Start Data to process

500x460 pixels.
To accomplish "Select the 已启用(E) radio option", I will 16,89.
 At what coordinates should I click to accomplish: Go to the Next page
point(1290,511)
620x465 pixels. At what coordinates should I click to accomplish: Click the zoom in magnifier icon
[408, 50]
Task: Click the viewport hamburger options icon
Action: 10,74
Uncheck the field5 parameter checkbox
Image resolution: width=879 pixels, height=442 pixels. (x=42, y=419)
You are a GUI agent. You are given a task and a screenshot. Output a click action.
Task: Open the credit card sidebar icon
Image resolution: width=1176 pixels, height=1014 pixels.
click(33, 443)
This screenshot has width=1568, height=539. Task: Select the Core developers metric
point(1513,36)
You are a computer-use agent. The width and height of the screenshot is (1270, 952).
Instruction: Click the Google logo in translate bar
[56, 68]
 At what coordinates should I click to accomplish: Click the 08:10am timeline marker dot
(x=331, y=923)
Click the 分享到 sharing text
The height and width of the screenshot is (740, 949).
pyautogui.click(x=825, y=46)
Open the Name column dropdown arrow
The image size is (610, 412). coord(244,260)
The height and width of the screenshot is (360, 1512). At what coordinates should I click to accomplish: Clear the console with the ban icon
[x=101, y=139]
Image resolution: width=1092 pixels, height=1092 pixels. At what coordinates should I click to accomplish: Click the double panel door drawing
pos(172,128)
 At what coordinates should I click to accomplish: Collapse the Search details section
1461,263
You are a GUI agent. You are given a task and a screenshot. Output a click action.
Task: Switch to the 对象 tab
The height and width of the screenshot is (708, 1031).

End Data to process

Task to carry out: Copy everything from the line containing "At what coordinates should I click to accomplish: Collapse" down to the end of the items, swapping "screenshot" for "screen capture" and leaving all else unchanged.

Output of the task:
 At what coordinates should I click to accomplish: Collapse the Search details section
1461,263
You are a GUI agent. You are given a task and a screen capture. Output a click action.
Task: Switch to the 对象 tab
The height and width of the screen capture is (708, 1031).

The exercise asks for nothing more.